## Set exercise
Please copy out every item below word for word, keeping each line unchanged.

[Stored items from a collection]
====

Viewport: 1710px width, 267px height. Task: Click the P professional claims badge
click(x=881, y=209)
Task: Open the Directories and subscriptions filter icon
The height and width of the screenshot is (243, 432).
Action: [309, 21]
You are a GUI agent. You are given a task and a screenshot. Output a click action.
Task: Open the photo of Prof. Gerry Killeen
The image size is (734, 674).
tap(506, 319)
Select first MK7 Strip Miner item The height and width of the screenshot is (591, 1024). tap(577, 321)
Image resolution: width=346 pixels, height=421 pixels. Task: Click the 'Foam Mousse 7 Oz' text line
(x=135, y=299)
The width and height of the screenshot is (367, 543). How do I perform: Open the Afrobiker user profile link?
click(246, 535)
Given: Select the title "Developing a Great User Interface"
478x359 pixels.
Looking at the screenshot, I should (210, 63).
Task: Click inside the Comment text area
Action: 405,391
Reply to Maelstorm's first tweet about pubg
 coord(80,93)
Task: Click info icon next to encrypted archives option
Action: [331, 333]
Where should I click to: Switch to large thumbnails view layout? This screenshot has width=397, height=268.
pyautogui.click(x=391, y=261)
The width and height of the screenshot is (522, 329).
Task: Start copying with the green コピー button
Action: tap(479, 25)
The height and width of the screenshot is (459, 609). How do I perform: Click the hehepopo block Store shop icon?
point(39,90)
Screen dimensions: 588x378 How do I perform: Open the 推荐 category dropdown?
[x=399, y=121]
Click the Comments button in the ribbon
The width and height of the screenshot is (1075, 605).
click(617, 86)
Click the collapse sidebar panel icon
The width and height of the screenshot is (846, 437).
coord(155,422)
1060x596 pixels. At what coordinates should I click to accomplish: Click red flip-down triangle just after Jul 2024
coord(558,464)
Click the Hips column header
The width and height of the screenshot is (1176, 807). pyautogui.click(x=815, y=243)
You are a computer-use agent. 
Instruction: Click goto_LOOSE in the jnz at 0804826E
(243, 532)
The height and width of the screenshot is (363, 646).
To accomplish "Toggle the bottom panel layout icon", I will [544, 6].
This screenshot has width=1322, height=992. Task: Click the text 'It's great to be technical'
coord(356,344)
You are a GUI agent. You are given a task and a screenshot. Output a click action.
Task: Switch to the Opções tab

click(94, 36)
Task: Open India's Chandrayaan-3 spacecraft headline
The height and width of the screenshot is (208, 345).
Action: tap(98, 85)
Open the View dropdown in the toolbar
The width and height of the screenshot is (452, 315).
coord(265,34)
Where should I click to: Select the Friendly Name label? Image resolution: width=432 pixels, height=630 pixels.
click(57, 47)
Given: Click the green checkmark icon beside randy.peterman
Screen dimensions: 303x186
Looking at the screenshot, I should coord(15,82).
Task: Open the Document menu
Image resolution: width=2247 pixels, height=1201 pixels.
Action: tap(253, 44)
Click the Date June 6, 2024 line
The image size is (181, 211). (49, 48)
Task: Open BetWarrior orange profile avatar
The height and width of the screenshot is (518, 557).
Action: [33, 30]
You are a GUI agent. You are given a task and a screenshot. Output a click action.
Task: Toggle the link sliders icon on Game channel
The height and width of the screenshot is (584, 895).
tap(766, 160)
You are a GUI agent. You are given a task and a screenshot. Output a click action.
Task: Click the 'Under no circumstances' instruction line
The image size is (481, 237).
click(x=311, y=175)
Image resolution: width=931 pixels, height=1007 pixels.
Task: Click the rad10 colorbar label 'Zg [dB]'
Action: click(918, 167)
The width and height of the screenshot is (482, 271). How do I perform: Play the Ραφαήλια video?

====

## Response to the task
Viewport: 1710px width, 267px height. Task: Click the P professional claims badge
click(x=881, y=209)
Task: Open the Directories and subscriptions filter icon
The height and width of the screenshot is (243, 432).
Action: [309, 21]
You are a GUI agent. You are given a task and a screenshot. Output a click action.
Task: Open the photo of Prof. Gerry Killeen
The image size is (734, 674).
tap(506, 319)
Select first MK7 Strip Miner item The height and width of the screenshot is (591, 1024). tap(577, 321)
Image resolution: width=346 pixels, height=421 pixels. Task: Click the 'Foam Mousse 7 Oz' text line
(x=135, y=299)
The width and height of the screenshot is (367, 543). How do I perform: Open the Afrobiker user profile link?
click(246, 535)
Given: Select the title "Developing a Great User Interface"
478x359 pixels.
Looking at the screenshot, I should (210, 63).
Task: Click inside the Comment text area
Action: 405,391
Reply to Maelstorm's first tweet about pubg
 coord(80,93)
Task: Click info icon next to encrypted archives option
Action: [331, 333]
Where should I click to: Switch to large thumbnails view layout? This screenshot has width=397, height=268.
pyautogui.click(x=391, y=261)
The width and height of the screenshot is (522, 329).
Task: Start copying with the green コピー button
Action: tap(479, 25)
The height and width of the screenshot is (459, 609). How do I perform: Click the hehepopo block Store shop icon?
point(39,90)
Screen dimensions: 588x378 How do I perform: Open the 推荐 category dropdown?
[x=399, y=121]
Click the Comments button in the ribbon
The width and height of the screenshot is (1075, 605).
click(617, 86)
Click the collapse sidebar panel icon
The width and height of the screenshot is (846, 437).
coord(155,422)
1060x596 pixels. At what coordinates should I click to accomplish: Click red flip-down triangle just after Jul 2024
coord(558,464)
Click the Hips column header
The width and height of the screenshot is (1176, 807). pyautogui.click(x=815, y=243)
You are a computer-use agent. 
Instruction: Click goto_LOOSE in the jnz at 0804826E
(243, 532)
The height and width of the screenshot is (363, 646).
To accomplish "Toggle the bottom panel layout icon", I will [544, 6].
This screenshot has width=1322, height=992. Task: Click the text 'It's great to be technical'
coord(356,344)
You are a GUI agent. You are given a task and a screenshot. Output a click action.
Task: Switch to the Opções tab

click(94, 36)
Task: Open India's Chandrayaan-3 spacecraft headline
The height and width of the screenshot is (208, 345).
Action: tap(98, 85)
Open the View dropdown in the toolbar
The width and height of the screenshot is (452, 315).
coord(265,34)
Where should I click to: Select the Friendly Name label? Image resolution: width=432 pixels, height=630 pixels.
click(57, 47)
Given: Click the green checkmark icon beside randy.peterman
Screen dimensions: 303x186
Looking at the screenshot, I should coord(15,82).
Task: Open the Document menu
Image resolution: width=2247 pixels, height=1201 pixels.
Action: tap(253, 44)
Click the Date June 6, 2024 line
The image size is (181, 211). (49, 48)
Task: Open BetWarrior orange profile avatar
The height and width of the screenshot is (518, 557).
Action: [33, 30]
You are a GUI agent. You are given a task and a screenshot. Output a click action.
Task: Toggle the link sliders icon on Game channel
The height and width of the screenshot is (584, 895).
tap(766, 160)
You are a GUI agent. You are given a task and a screenshot. Output a click action.
Task: Click the 'Under no circumstances' instruction line
The image size is (481, 237).
click(x=311, y=175)
Image resolution: width=931 pixels, height=1007 pixels.
Task: Click the rad10 colorbar label 'Zg [dB]'
Action: click(918, 167)
The width and height of the screenshot is (482, 271). How do I perform: Play the Ραφαήλια video?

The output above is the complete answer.